**Testo della pagina**
Terrorismo, arrestato 17enne di Pescara con manuali per armi e piani di attacco
Un 17enne di Pescara è stato arrestato per terrorismo dopo aver diffuso manuali su armi e attentati. Il giovane, domiciliato nel Perugino, aveva contatti con gruppi neonazisti online e pianificava un attacco in ambito scolastico.
Un ragazzo di 17 anni, originario di Pescara e residente in provincia di Perugia, è stato fermato dai Carabinieri con l’accusa di propaganda e istigazione a delinquere per motivi razziali, oltre alla detenzione di materiale con finalità di terrorismo. Il provvedimento è stato eseguito nelle prime ore della giornata e ha portato al trasferimento del minore in un istituto penale.
L’indagine, coordinata dal Raggruppamento operativo speciale, ha portato alla luce un’attività di ricerca e condivisione di documenti che spiegavano nel dettaglio come costruire armi da fuoco e ordigni artigianali. Tra i file sequestrati figurano istruzioni su sostanze chimiche e batteriologiche, insieme a guide pratiche per colpire infrastrutture e servizi pubblici.
Leggi anche: Studente arrestato per terrorismo preparava armi e piano di strage a scuola
Gli investigatori hanno trovato anche indicazioni su come reperire armi, realizzarle con stampanti 3D e produrre il Tatp, un esplosivo noto per la facilità di preparazione e già utilizzato in diversi attentati in Europa. Il materiale era inserito in un contesto ideologico che richiamava apertamente finalità estremiste.
Dalle verifiche è emerso inoltre che il giovane aveva contatti con gli amministratori di un gruppo Telegram chiamato “Werwolf Division”, in cui circolano contenuti suprematisti e neonazisti. All’interno del canale venivano esaltati autori di stragi come Brenton Tarrant e Anders Breivik, presentati come modelli da imitare.
Secondo gli inquirenti, il minorenne avrebbe espresso la volontà di compiere una strage in una scuola, prendendo ispirazione da quanto accaduto alla Columbine High School nel 1999, con l’intenzione di togliersi la vita subito dopo.
Nel corso dell’operazione sono state effettuate sette perquisizioni tra Abruzzo, Emilia-Romagna, Umbria e Toscana, coinvolgendo altri minorenni residenti nelle province di Teramo, Perugia, Pescara, Bologna e Arezzo. I ragazzi risultano indagati per reati legati alla diffusione di contenuti discriminatori e all’istigazione all’odio.
Gli accertamenti hanno evidenziato l’esistenza di una rete online frequentata da giovanissimi, caratterizzata da contenuti neonazisti e da una forte attrazione verso la violenza, alimentata dalla circolazione continua di materiale radicale e propagandistico.

**Cosa produrre**
Rispondi alle seguenti domande sull'articolo dell'arresto del 17enne di Pescara:
1. Quale reparto ha coordinato l'indagine?
2. Come si chiama il gruppo Telegram con i cui amministratori il giovane aveva contatti?
3. Quante perquisizioni sono state effettuate nel corso dell'operazione?

**Elenco fornito**

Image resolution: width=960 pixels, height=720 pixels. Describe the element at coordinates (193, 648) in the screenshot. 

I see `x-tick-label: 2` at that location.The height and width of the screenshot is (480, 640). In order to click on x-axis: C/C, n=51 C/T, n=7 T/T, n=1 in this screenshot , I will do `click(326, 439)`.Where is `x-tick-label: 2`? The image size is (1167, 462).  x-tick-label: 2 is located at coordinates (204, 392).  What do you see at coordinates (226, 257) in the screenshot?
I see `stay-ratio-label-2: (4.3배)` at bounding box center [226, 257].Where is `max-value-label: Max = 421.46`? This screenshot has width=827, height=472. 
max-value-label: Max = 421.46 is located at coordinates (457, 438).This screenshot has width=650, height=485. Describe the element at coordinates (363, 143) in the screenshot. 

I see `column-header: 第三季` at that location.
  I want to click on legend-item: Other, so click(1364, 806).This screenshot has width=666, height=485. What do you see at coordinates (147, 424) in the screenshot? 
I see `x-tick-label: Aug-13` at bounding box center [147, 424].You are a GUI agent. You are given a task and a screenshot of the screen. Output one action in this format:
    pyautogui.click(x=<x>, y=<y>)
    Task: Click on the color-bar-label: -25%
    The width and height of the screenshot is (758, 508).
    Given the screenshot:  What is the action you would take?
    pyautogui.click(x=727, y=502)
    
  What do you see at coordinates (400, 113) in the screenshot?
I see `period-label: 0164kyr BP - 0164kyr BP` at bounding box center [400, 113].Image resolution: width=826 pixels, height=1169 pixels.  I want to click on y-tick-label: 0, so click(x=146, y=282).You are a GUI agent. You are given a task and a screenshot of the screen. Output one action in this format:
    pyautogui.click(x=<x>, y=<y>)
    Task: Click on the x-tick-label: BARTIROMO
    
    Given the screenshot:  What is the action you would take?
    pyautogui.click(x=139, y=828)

**Risposta all'esercizio**
1. Il Raggruppamento operativo speciale.
2. "Werwolf Division".
3. Sette.